====== Study text ======
Python Scripts & Notebooks
This guide explains how to connect to Kamu from Python scripts, applications, and Notebook environments like Jupyter.
Official Client Library
The easiest way to get started is the official kamu
Python library available on PyPi.
Insall:
pip install kamu
Connect and query data via SQL:
import kamu
# Create connection
con = kamu.connect("grpc+tls://node.demo.kamu.dev:50050")
# Returns a Pandas dataframe
con.query("selec 1 as value")
Take a look at the library documentation for examples of authenticating, using different engines, and connecting to local workspaces.
Jupyter Notebooks
The official kamu
Python library offers a few optional Jupyter integrations that you can install as:
pip install[jupyter-autoviz,jupyter-sql]
Import the extension at the beginning of your notebook:
%load_ext kamu
Create a connection:
import kamu
con = kamu.connect("grpc+tls://node.demo.kamu.dev:50050")
You can now use %%sql
cell magic:
%%sql
select 1 as value
This extension is pre-installed in the integrated notebook environment you can run via kamu notebook
command line command.
See Exploring Data section for a tutorial on using notebooks.
For more information on extensions see the library documentation.
Google Colab
To install kamu
in Colab environment use:
!pip install kamu
See also example Google Colab notebook.
Alternative Options
SQL Using ADBC
Kamu is based on the ADBC client API standard and the Flight SQL protocol, so any library that can work with those should be able to connect.
======
Directions — Write out the part of the Kamu Python guide above between "You can now" and "command line command.", inclusive.
====== Data for analysis ======
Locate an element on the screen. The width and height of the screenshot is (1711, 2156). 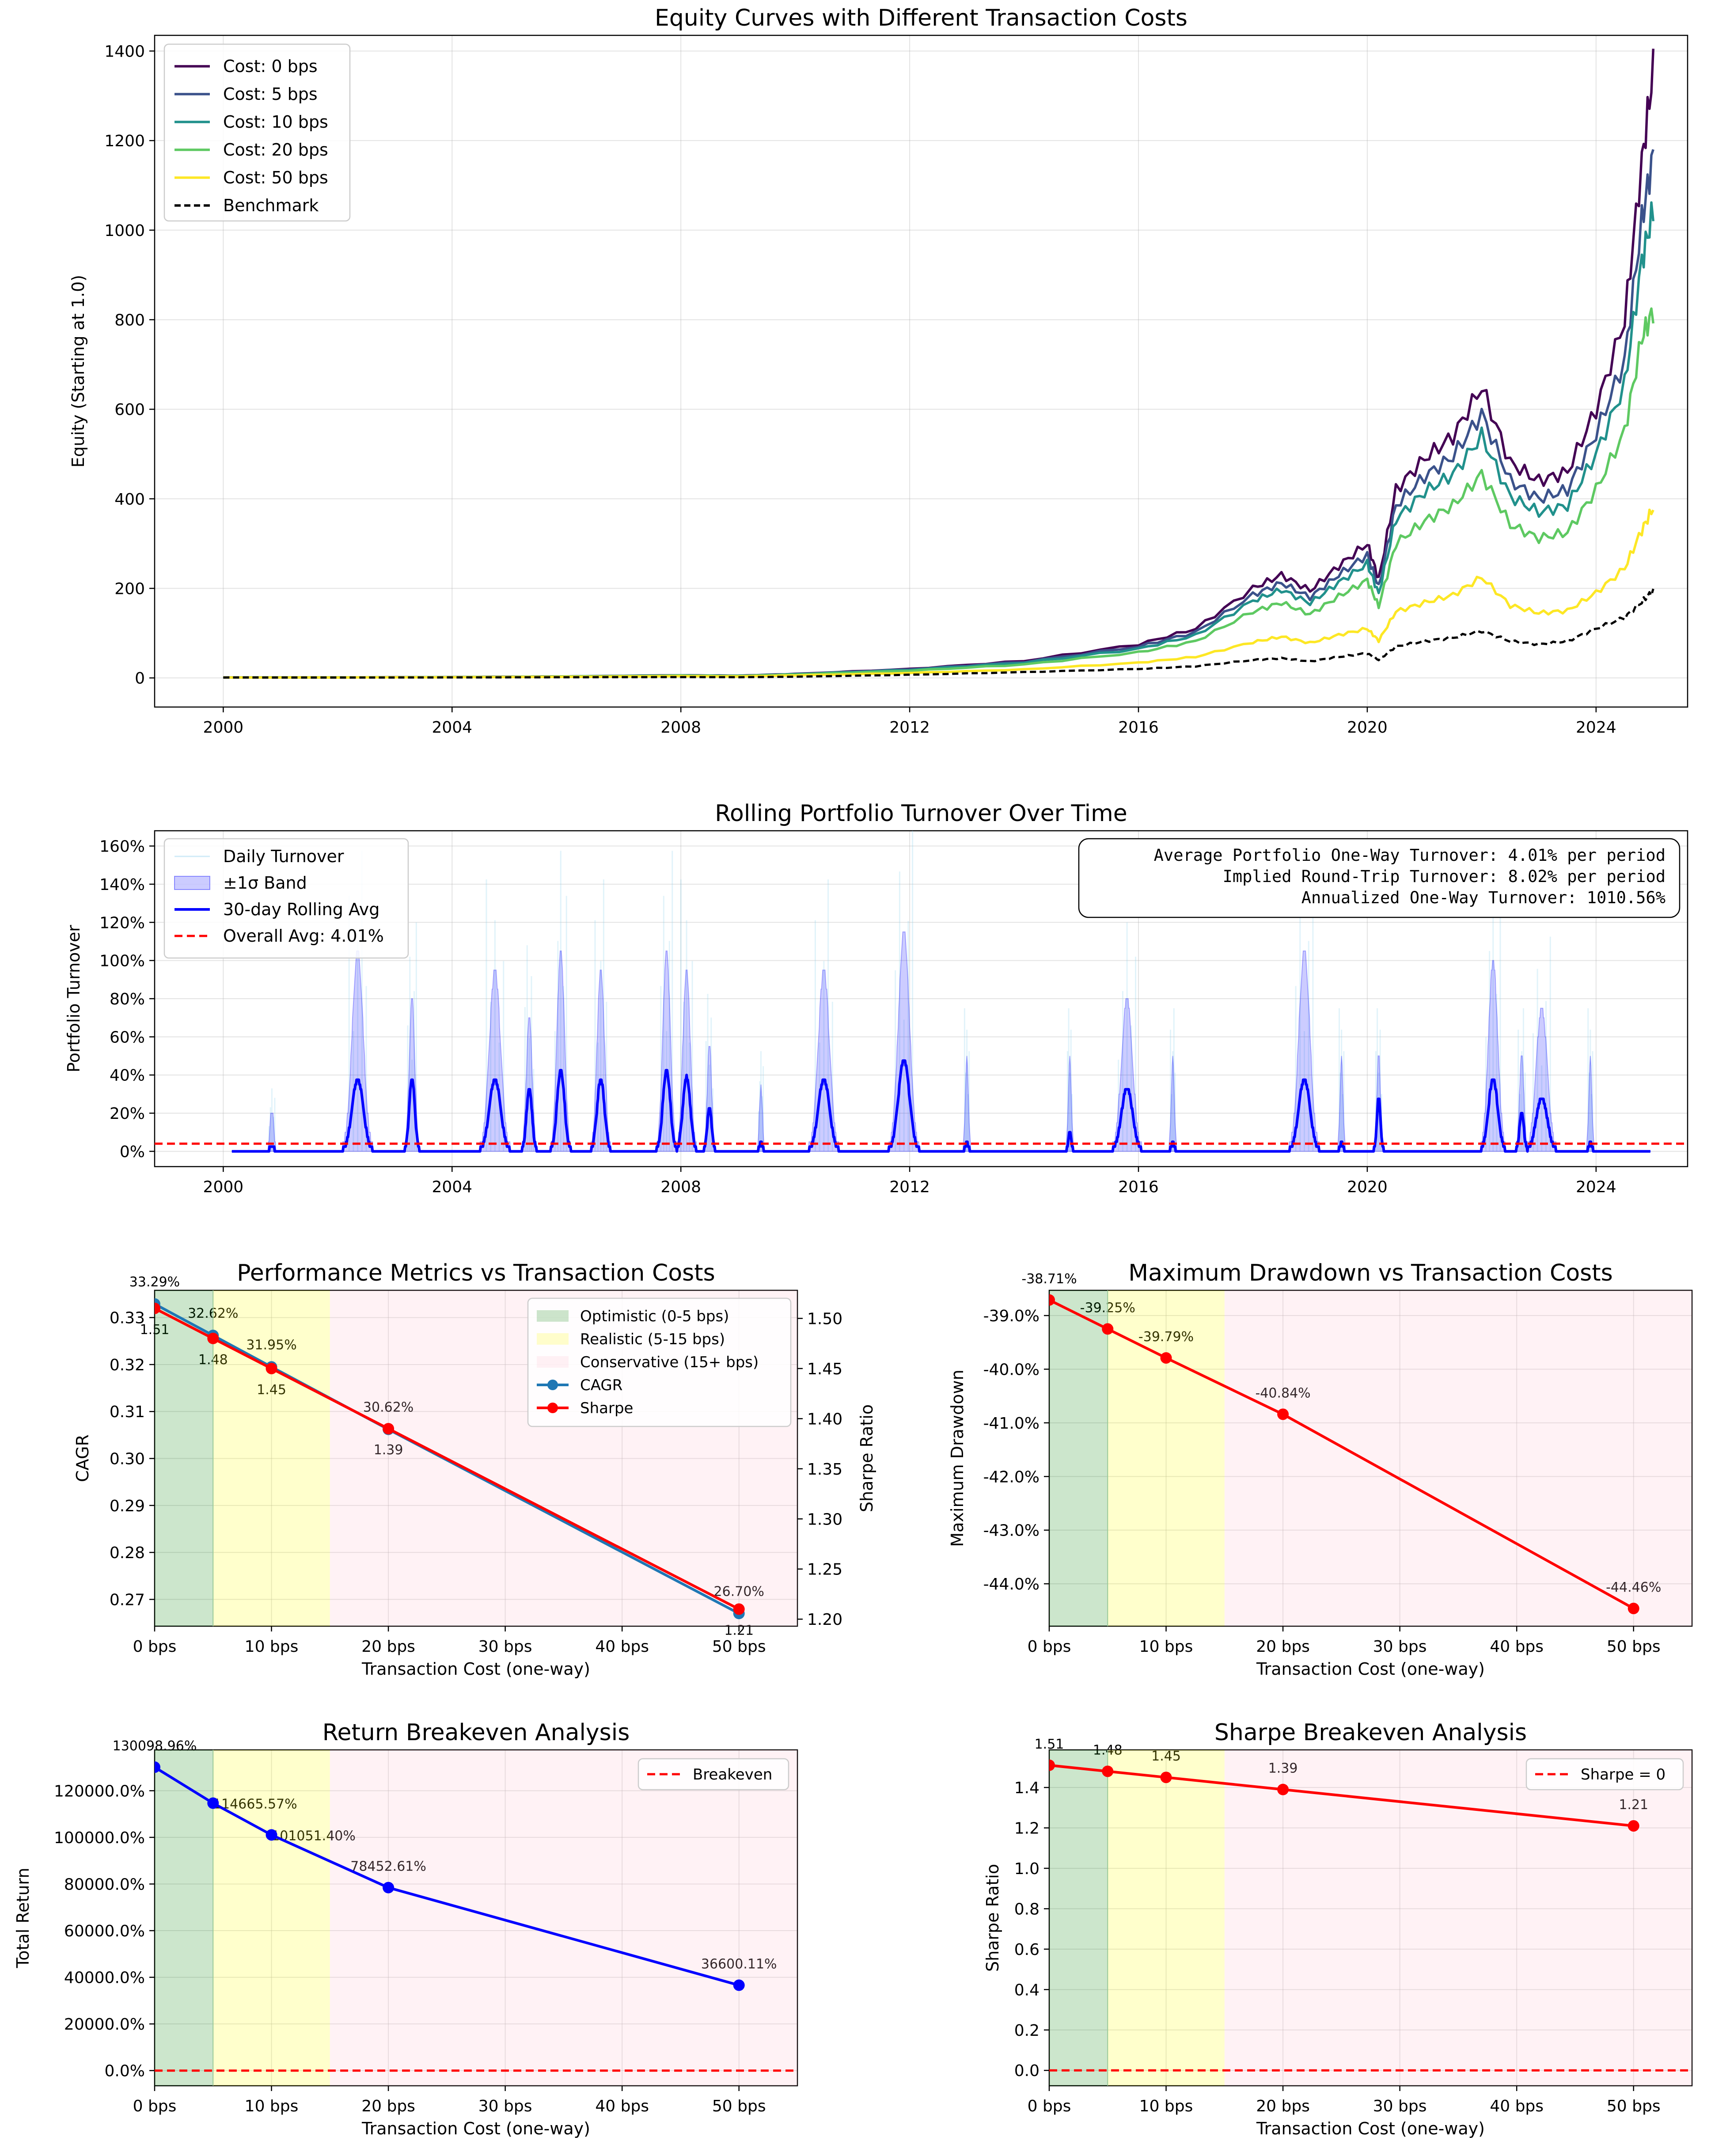
dd-annotation: -40.84% is located at coordinates (1282, 1393).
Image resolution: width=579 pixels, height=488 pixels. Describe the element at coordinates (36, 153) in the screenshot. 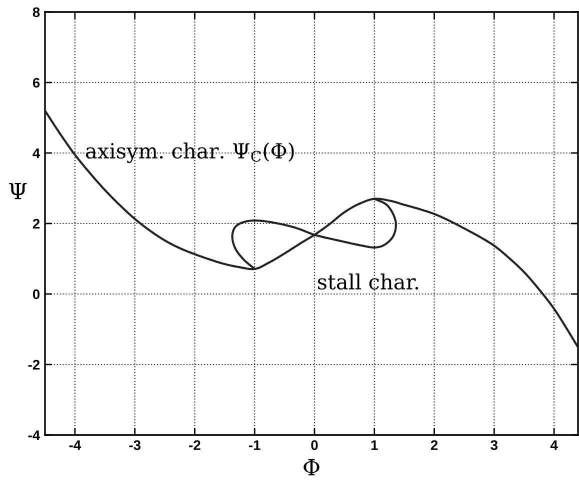

I see `y-tick-label: 4` at that location.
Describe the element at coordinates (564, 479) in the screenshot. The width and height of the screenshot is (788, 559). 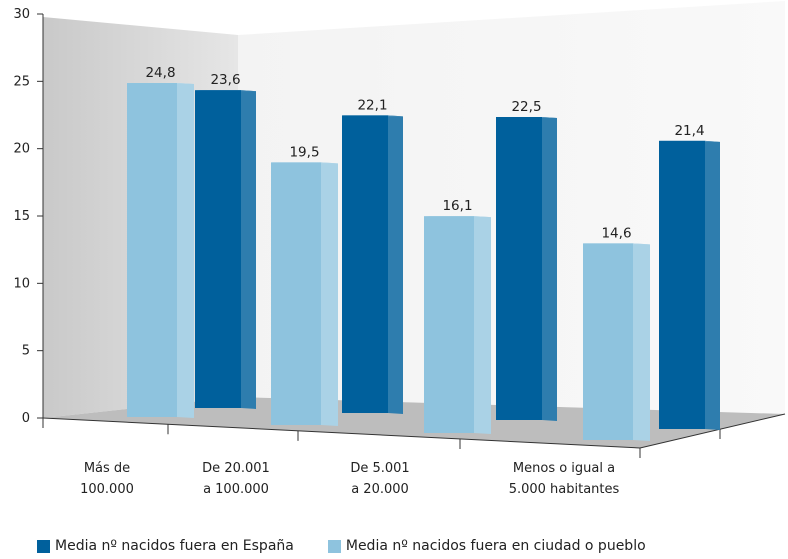
I see `category-label: Menos o igual a 5.000 habitantes` at that location.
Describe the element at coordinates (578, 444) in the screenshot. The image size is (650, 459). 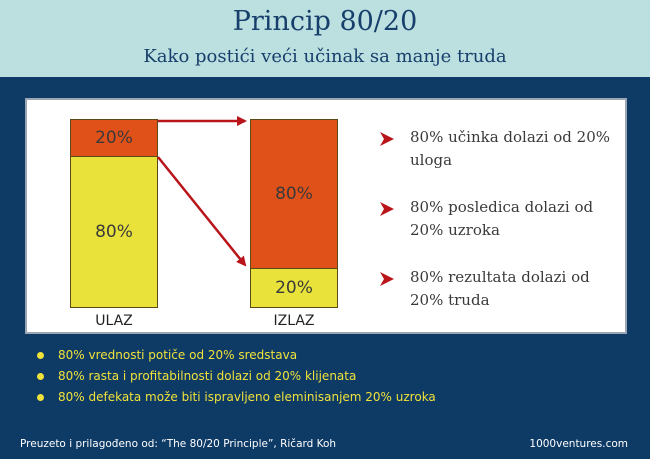
I see `site-link: 1000ventures.com` at that location.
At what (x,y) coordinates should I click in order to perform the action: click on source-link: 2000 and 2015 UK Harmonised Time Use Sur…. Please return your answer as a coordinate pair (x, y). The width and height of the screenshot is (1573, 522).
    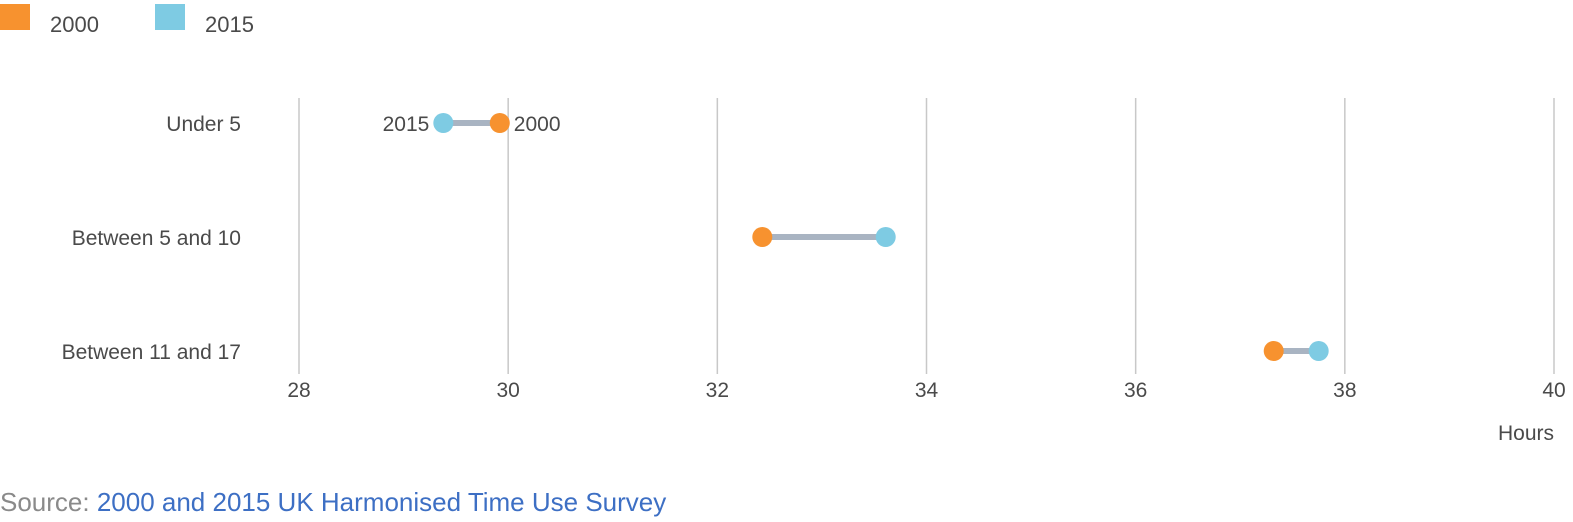
    Looking at the image, I should click on (382, 502).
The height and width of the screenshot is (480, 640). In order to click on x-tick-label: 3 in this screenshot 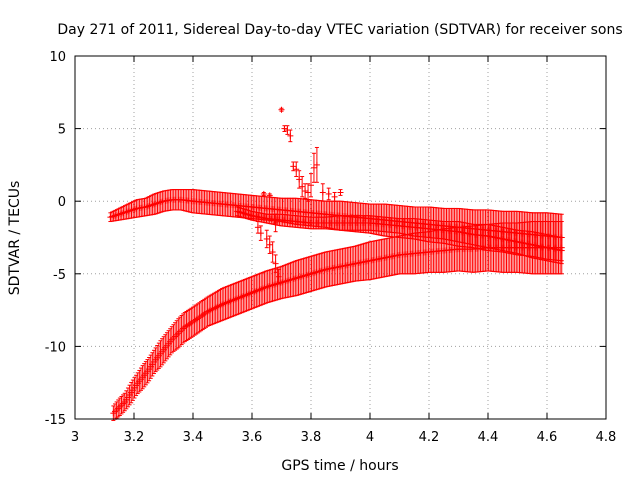, I will do `click(75, 438)`.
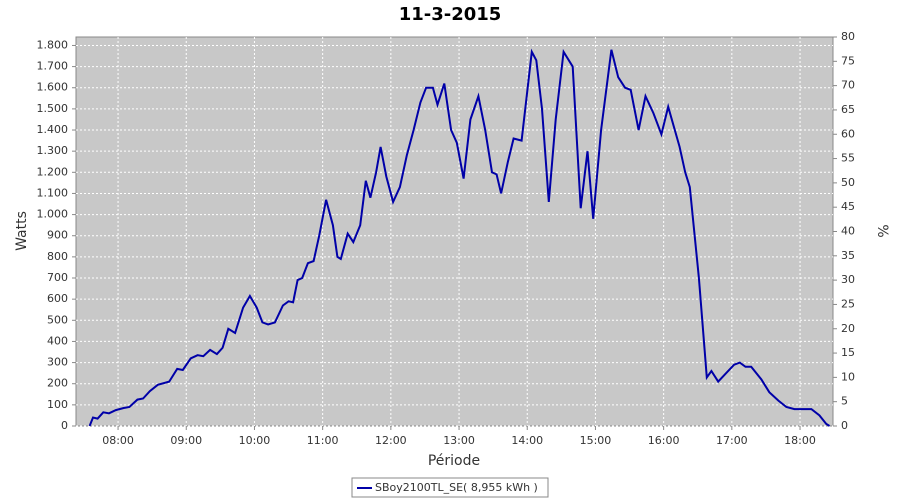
======
Your response —
You can now use %%sql
cell magic:
%%sql
select 1 as value
This extension is pre-installed in the integrated notebook environment you can run via kamu notebook
command line command.